Work order: Exact repetition is required: reproduce every line of the data.
+++ Data to process +++
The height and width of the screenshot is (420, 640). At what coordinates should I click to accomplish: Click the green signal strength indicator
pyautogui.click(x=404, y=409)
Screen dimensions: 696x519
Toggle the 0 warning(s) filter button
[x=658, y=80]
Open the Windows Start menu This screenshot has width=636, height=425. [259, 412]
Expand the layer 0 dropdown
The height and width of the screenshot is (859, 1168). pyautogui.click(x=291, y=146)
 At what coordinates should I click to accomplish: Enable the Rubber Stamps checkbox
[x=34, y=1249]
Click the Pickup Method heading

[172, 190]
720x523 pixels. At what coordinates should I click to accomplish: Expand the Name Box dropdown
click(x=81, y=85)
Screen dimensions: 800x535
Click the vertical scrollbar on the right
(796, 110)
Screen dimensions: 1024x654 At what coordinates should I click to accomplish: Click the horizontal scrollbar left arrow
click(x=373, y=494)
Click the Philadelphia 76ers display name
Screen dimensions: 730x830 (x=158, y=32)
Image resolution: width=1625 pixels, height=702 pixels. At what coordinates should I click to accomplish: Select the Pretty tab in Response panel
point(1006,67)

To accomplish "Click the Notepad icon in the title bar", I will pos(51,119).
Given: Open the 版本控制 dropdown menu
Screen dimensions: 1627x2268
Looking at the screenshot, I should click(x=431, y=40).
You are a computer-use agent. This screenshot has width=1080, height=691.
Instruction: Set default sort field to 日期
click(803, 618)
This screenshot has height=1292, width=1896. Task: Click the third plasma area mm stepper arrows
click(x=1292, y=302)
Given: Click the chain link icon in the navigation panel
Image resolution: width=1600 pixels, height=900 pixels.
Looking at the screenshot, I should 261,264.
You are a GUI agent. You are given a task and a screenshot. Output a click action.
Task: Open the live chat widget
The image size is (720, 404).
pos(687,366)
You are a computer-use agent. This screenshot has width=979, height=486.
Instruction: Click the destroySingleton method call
+++
Answer box:
The height and width of the screenshot is (420, 640). At what coordinates should I click to accomplish: Click the green signal strength indicator
pyautogui.click(x=404, y=409)
Screen dimensions: 696x519
Toggle the 0 warning(s) filter button
[x=658, y=80]
Open the Windows Start menu This screenshot has width=636, height=425. [259, 412]
Expand the layer 0 dropdown
The height and width of the screenshot is (859, 1168). pyautogui.click(x=291, y=146)
 At what coordinates should I click to accomplish: Enable the Rubber Stamps checkbox
[x=34, y=1249]
Click the Pickup Method heading

[172, 190]
720x523 pixels. At what coordinates should I click to accomplish: Expand the Name Box dropdown
click(x=81, y=85)
Screen dimensions: 800x535
Click the vertical scrollbar on the right
(796, 110)
Screen dimensions: 1024x654 At what coordinates should I click to accomplish: Click the horizontal scrollbar left arrow
click(x=373, y=494)
Click the Philadelphia 76ers display name
Screen dimensions: 730x830 (x=158, y=32)
Image resolution: width=1625 pixels, height=702 pixels. At what coordinates should I click to accomplish: Select the Pretty tab in Response panel
point(1006,67)

To accomplish "Click the Notepad icon in the title bar", I will pos(51,119).
Given: Open the 版本控制 dropdown menu
Screen dimensions: 1627x2268
Looking at the screenshot, I should click(x=431, y=40).
You are a computer-use agent. This screenshot has width=1080, height=691.
Instruction: Set default sort field to 日期
click(803, 618)
This screenshot has height=1292, width=1896. Task: Click the third plasma area mm stepper arrows
click(x=1292, y=302)
Given: Click the chain link icon in the navigation panel
Image resolution: width=1600 pixels, height=900 pixels.
Looking at the screenshot, I should 261,264.
You are a GUI agent. You are given a task and a screenshot. Output a click action.
Task: Open the live chat widget
The image size is (720, 404).
pos(687,366)
You are a computer-use agent. This screenshot has width=979, height=486.
Instruction: Click the destroySingleton method call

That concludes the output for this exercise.